Art of The Meal: Gu’s Bistro

Gu’s Bistro
5750 Buford Hwy. NE, Doraville
770.451.8118
gusbistro.com
Parking: Plentiful in shopping center lot.
Credit cards: All major.
Reservations: Accepted, and encouraged
on weekend evenings.
Dress code: Very casual.
What do you think of when you hear the term, “American-style Chinese restaurant”? For me, it has too often meant big, mediocre buffets full of popular, sweet favorites and occasionally even heresies like chocolate pudding and Jello. The American “bigger, faster, cheaper” business model became so successful for Chinese restaurants that menu service (or table service for dishes like mu shu pork, or lazy susans for big tables) nearly disappeared outside ethnic enclaves like Buford Highway.
You can’t blame anyone for using a successful restaurant business model, especially these days. But it also endears me even more to stubborn entrepreneurs like Chef Yiquan Gu, formerly helming the kitchen at Sichuan House in Johns Creek before opening Gu’s Bistro (most recently a Korean restaurant) with his wife and daughter. Here, “American-style” means excellent, thoroughly informed and fluent service; an extensive, informative website (gusbistro.com) also features the restaurant’s Twitter feed and Facebook link. There, you can sign up for Gu’s occasional weekend dim sum lunch, which sounds more like an omakase-style chef’s tasting than the familiar little dishes served from rolling carts.
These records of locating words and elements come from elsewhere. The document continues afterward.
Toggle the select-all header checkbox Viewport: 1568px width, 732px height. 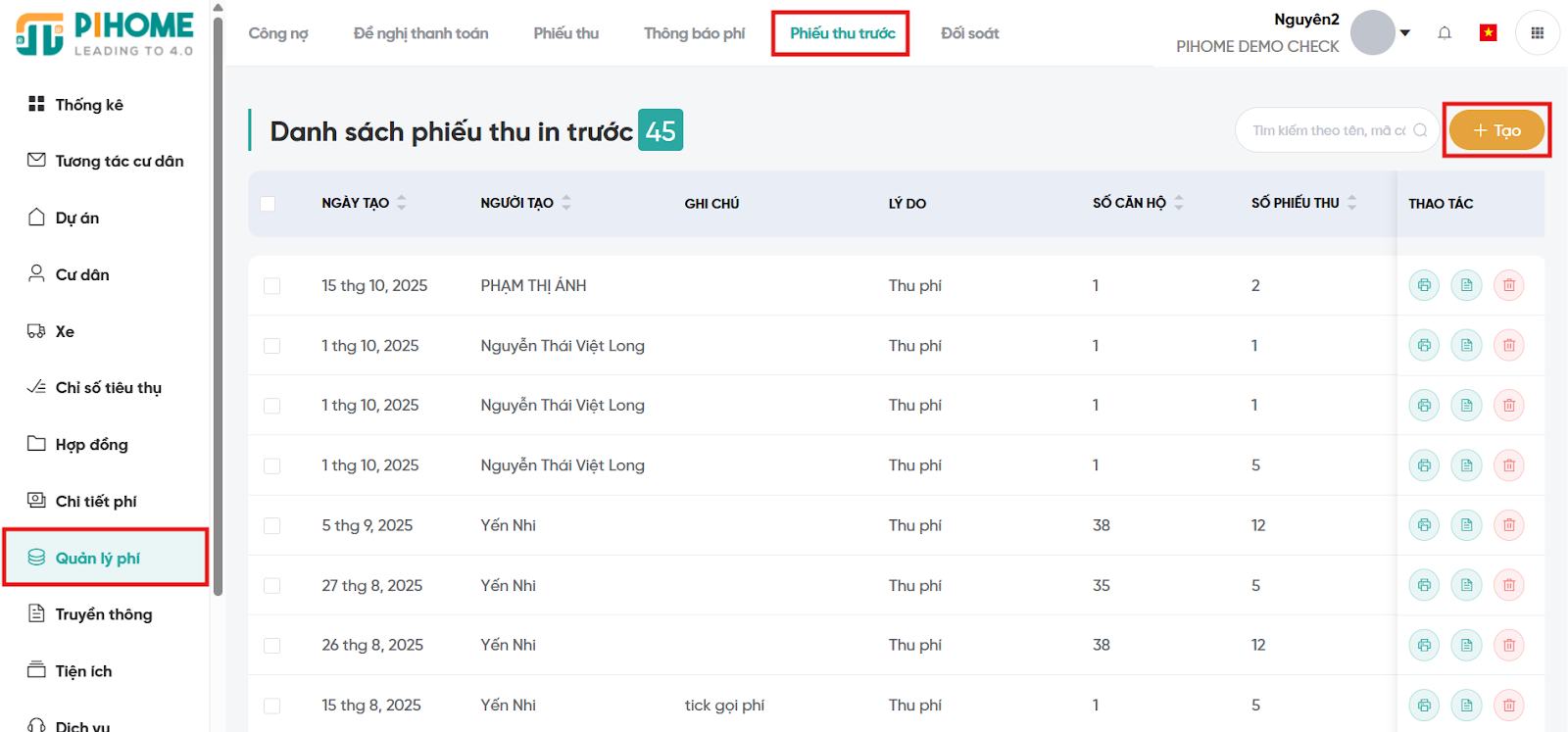coord(268,204)
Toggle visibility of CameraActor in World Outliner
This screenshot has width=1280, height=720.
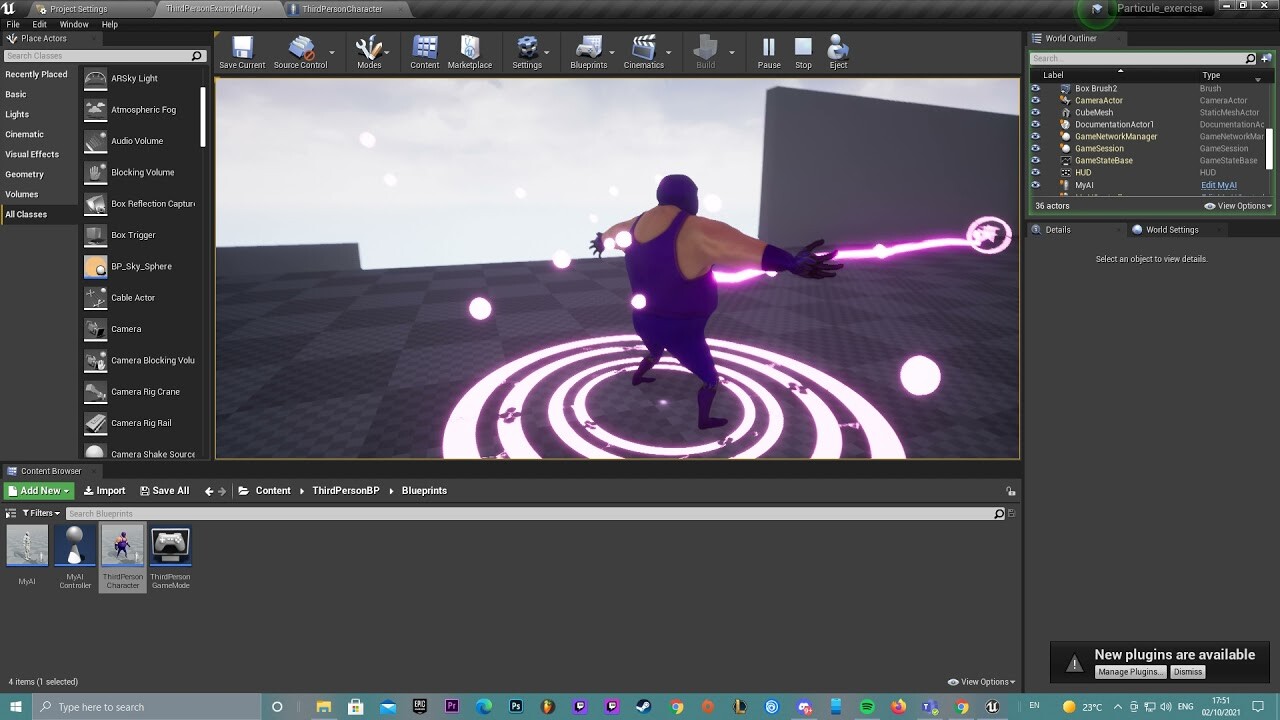click(x=1035, y=100)
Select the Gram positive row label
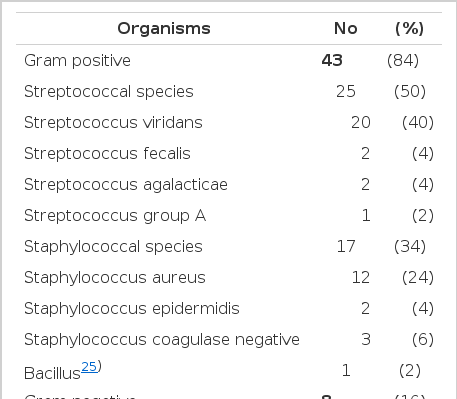Screen dimensions: 457x399 (77, 61)
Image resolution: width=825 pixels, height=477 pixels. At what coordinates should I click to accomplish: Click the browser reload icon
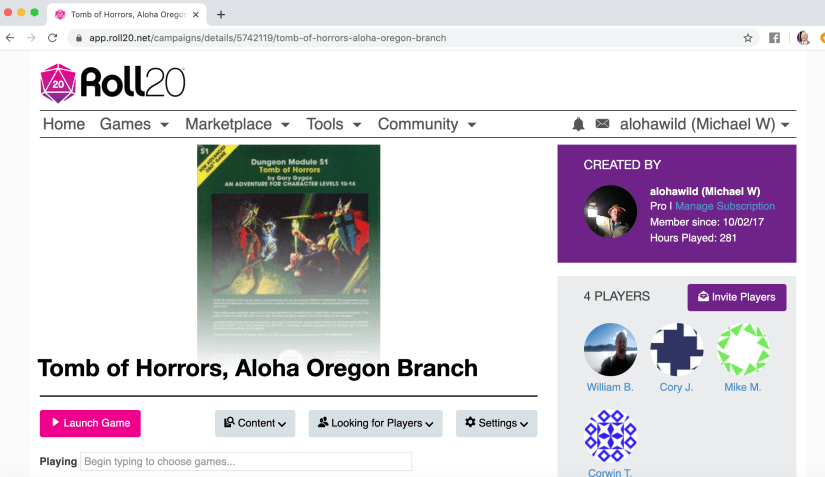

Gu pairs those up-to-the-minute marketing tools with utter dedication to bold, traditional flavors from his native Szechuan province. Often, this just means “hot,” but here, the array of herbs, spices and sauces reveals a panoply of deep, strong tastes, sometimes by contrasting them with mild, muted ones. The menu is vast, but the first two pages offer photos of Gu’s most popular dishes, and that’s as good a place as any to start. Soups, like the pale but pungent hot and sour fish soup, and the gently soothing Chengdu wontons in chicken broth are standouts. Another simple starter, dan dan noodles, was our first visit’s favorite: tender, slurpy noodles with potent minced pork. Slivers of tofu skin tossed with sesame oil, cucumber and green and red peppers were a supple, refreshing counterpoint.
Entrees, like the complex, fiery Chongqing spicy chicken, display the chef’s sophisticated use of spice: Each bite reveals another element – garlic, ginger, peppercorn, chili, dark cubed chicken stir-fried in soy and sweet.
Cumin-spiked jumbo shrimp with peppers opened our eyes wide to a delectable and unusual flavor combination. Fresh, vibrant pea leaves, swirling in the wontons’ chicken broth and curled in a stir-fried mound, fragrant with garlic, suggested by our waitress, were the revelation of our second visit. Here, Chef Gu knows when to let an excellent ingredient stand on its own – the delicate vegetable is a perfect match to the strongly flavored entrees.
Smoked dishes are specialties. On the first visit, on ordering the smoked pork, our waiter warned that it’s a fatty cut, and that’s right: It’s almost like thin-sliced, soft-cooked, subtly smoked pork belly, with wide swaths of porky gelatin and trapezoids of sautéed leek. It’s delicious, but so rich we took a lot of it home.
The disappointments were slight, and mitigated: I ordered crispy duck with garlic sauce without asking about it, expecting crisp-skinned roasted bird. Instead, it was deep-fried, and the duck inside the nuggets was dry. The spicy garlic sauce drenching the dish was a savory sensation, but it was all a bit too much.
Chef Gu’s signature dish, duck lightly smoked with jasmine tea, served with a house-made sweet bean jam, was fabulously flavorful (“like a Chinese Benton’s,” I told my companion), but also somewhat dry. However, that made up for the crispy skin I longed for, and it’s the dish that’s calling to me from its Styrofoam takeout box right now, with just a taste of that plummy bean jam. And although Gu’s serves no alcohol, you’re welcome to bring your own beer or wine. The staff will even supply wine glasses and corkscrews.
Wouldn’t it be great if Gu’s turns out to be the next great Chinese restaurant business model?